The last step involves some good old relaxation. We go back outside of the main room into a quiet area and lay down on a bed to get wrapped into clean warm sheets as if we were mummies. The cucumber slices make an appearance again and I am reminded that I should have taken them when in the mud because although I hate cucumber, the smells is refreshing and soothing. Theoretically, we are supposed to rest there for 15-20min for our bodies to recover the normal temperature before our massage but I stay there for over half an hour. At some point I wonder if they forgot about me. I drift of and snooze a bit when the nice lady finally comes to get me.
If you do not book a massage your treatment is over after that but since we had a one hour massage we moved into the massage rooms.
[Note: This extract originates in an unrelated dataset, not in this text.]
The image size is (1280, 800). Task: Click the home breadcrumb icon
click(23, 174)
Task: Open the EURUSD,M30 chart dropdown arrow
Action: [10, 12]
I have to admit that my massage was mediocre. It was supposed to be a Swedish massage, that is the only option, but it felt as if I was simply being stroked. Isa’s however, was apparently the best she’s ever had so I guess the jury is still out.
After all this and considering my 30h flying ahead I decide it is a good idea to have a proper shower and wash my hair off. There is a small vanity room with a hair drier and hair spray but no face moisturizer only body lotion so I am forced to slather some on my face for lack of a better option. Isa has confused the hair spray with deodorant, which is also missing, go figure. Apparently the most important aspect is to have a shiny perfect hair, the rest is unimportant. It seems that my priorities are the opposite of the majority.
I check my phone and realize we have been there for 3 hours total. Isa has been waiting for a good 20-30 minutes because I was relaxing in my cocoon for longer than expected.
Despite having showered, the massage oil, which smelled of lavender, is still stuck on my skin and it will remain there for two days, even after multiple showers; quite remarkable.
I must admit that my skin was in fact smooth, as smooth as I have ever seen it after any treatment and for a few days after the visit.
Would I do it again?
Hell no! The feeling of steaming up in a mud bath full of cow poo is terribly unappealing.
I am glad that I did it once, for the adventure and the fun, and because we got a huge dose of happiness and joy giggling and laughing at ourselves.